Big dig in front of big crowd helped ignite an important victory
- #6 Washington def. Arizona 3-1 (25-10, 25-20, 21-25, 25-20)
- next: #16 Arizona State @ #6 Washington | October 13 | 3PM
It was the end of the second set, and Arizona wouldn’t quit. After being blown out by Washington in the first set, the Wildcats had gained a measure of confidence and control. After a flawless start, the Huskies were piling up errors.
Still, Washington was leading when Arizona’s Jane Croson bounced an attack off the top of the UW block for what seemed to be a sure kill. As the ball sailed past the end line, Krista Vansant took off running.
“I saw it early,” Vansant said, “and I was just ‘Go! Go! Go!’ And, luckily, my teammates followed.”
|Washington's Krista Vansant during post-match interview on Pac-12 Networks-Pac-12 Networks|
With an athletic lunge, Vansant kept the ball from hitting the hardwood. Setter Jenni Nogueras was there to pop the second touch high enough for libero Jenna Orlandini to fire it all the way back to the Wildcats’ side.

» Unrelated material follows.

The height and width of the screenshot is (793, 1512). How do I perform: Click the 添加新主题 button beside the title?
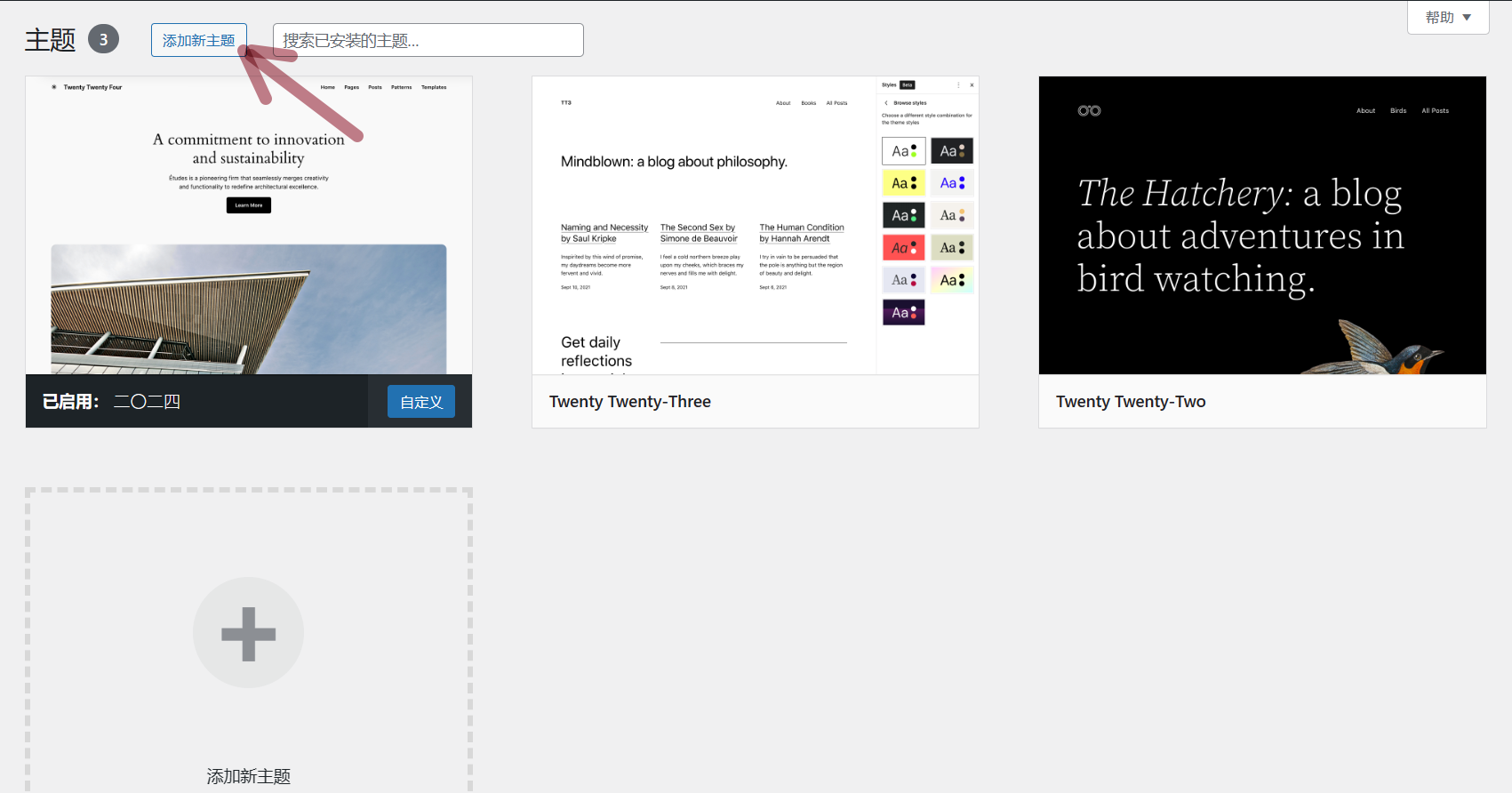[x=199, y=40]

“That’s just who she is,” said Washington coach Jim McLaughlin of Vansant’s spectacular save. “She’s a great digger. Great defensively. The kid can do it all. She just has to have the mental toughness to do it all the time.”
Vansant—who finished with 14 kills and just 2 hitting errors on 31 swings (.387) plus 4 block assists and 2 aces—showed enough toughness overall to lead Washington past a determined Arizona team. Here’s what we learned.
BEWARE OF EARLY DOMINANCE
It’s every volleyball coach’s nightmare: overconfidence born of a too-easy win in the first set.
“We jumped on ‘em, and we played pretty flawless ball,” McLaughlin said. “We didn’t hit a ball out of bounds and got blocked just once. We just played well.”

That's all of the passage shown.